Coal power plant-enabled grid resilience through distributed energy resources and demand response integration

• Published in: Electrical engineering Vol. 106; no. 4; pp. 4415 - 4437
• Main Authors: Saxena, Vivek, Kumar, Narendra, Nangia, Uma
• Format: Journal Article
• Language: English
• Published: Berlin/Heidelberg Springer Berlin Heidelberg 2024; Springer Nature B.V
• Subjects: Clean energy; Coal-fired power plants; Coordination; Distributed generation; Economics and Management; Electric power demand; Electrical Engineering; Electrical Machines and Networks; Energy distribution; Energy management; Energy Policy; Energy resources; Energy sources; Engineering; Flow stability; Optimization techniques; Original Paper; Particle swarm optimization; Power dispatch; Power Electronics; Power flow; Power plants; Renewable energy; Renewable resources; Battery energy storage system; Renewable energy; Coal power plant; Distributed generation; Demand response; CO; Multilevel optimization
• ISSN: 0948-7921; 1432-0487
• DOI: 10.1007/s00202-024-02239-5

In the growing world, the utilization of electrical energy is increasing rapidly. Excessive use of fossil fuels will drain them and also invite hazardous pollution. Integrating renewable energy resources as distributed generators (DGs) can fulfill the rapidly increasing electrical energy demand and promote green energy generation to a large extent. The intermittent nature of renewable energy and higher penetration of DG may adversely affect the operation of the distribution network (DN). As a result, power disparity, reverse power flow to the grid, and voltage instability may exist. One key solution is to optimally integrate the renewable energy-based DG and battery energy storage system (BESS) in the coordination of demand response (DR). This paper proposes a multilevel particle swarm optimization technique to synchronize the distributed energy resources (DER) and DR in the DN. The proposed approach is implemented on the IEEE 33 bus system energized by coal power plant (CPP).
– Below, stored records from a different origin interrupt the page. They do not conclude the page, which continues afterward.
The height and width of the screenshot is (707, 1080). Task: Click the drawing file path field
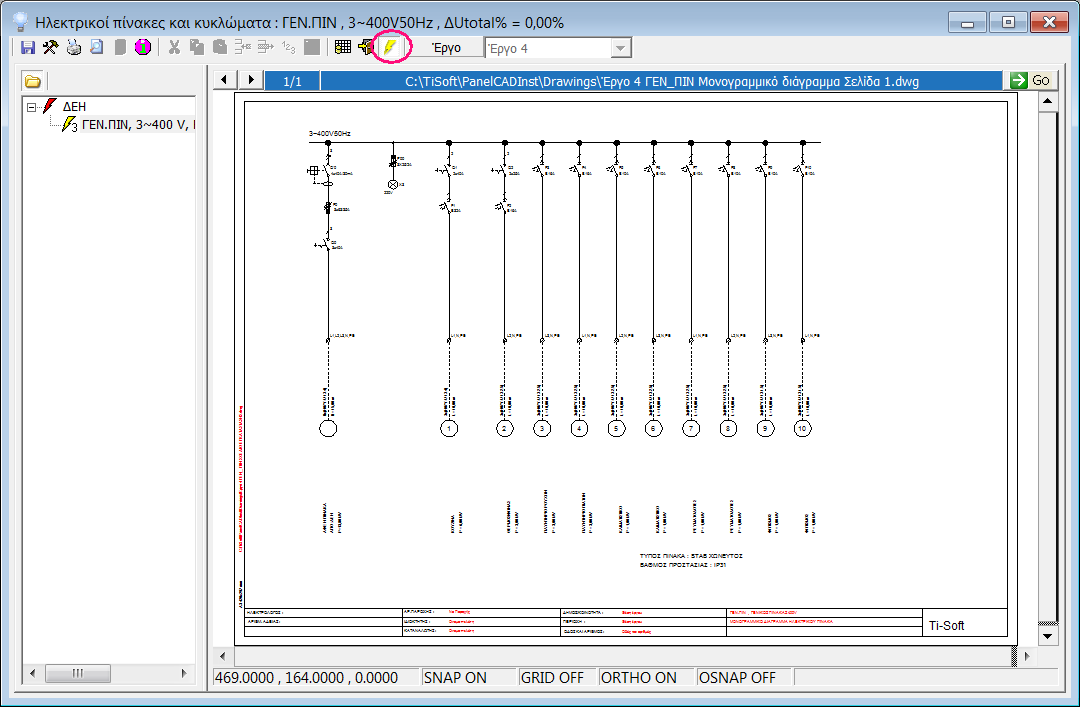[660, 80]
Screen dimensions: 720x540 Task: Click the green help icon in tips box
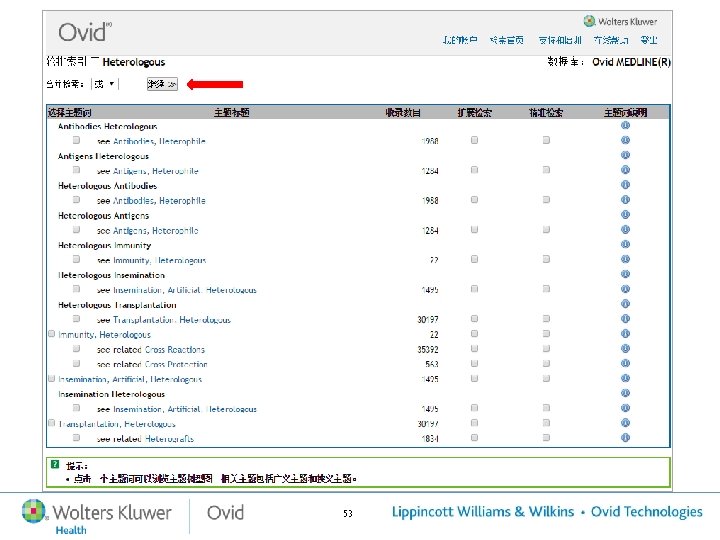[x=55, y=464]
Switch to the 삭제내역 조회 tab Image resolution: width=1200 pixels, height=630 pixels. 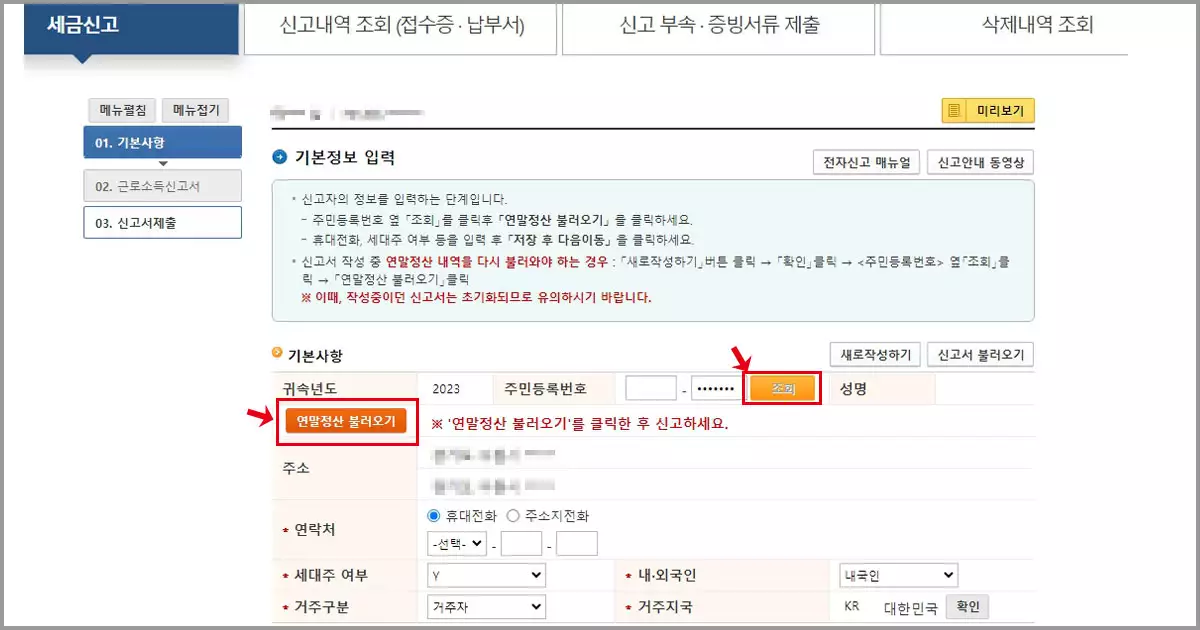tap(1036, 27)
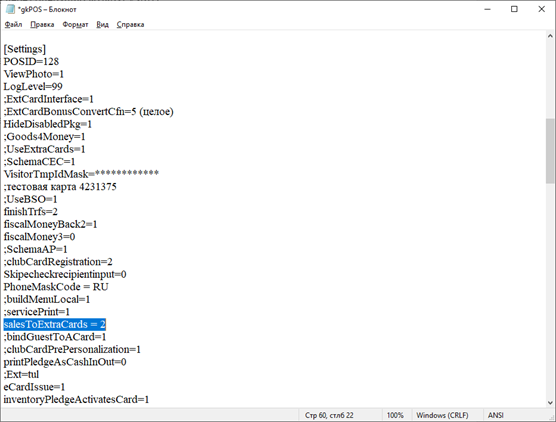Image resolution: width=556 pixels, height=422 pixels.
Task: Maximize the Notepad window
Action: (514, 9)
The first level of optimization finds the sizes and locations of DER (DG and BESS), and the next level determines the optimal power dispatch in the coordination of DR. The outcomes of this framework exhibit effectiveness in the optimal utilization of renewable energy resources and the enhancement of power quality parameters in DN so that CO 2 emissions are reduced by 32.71% from CPP.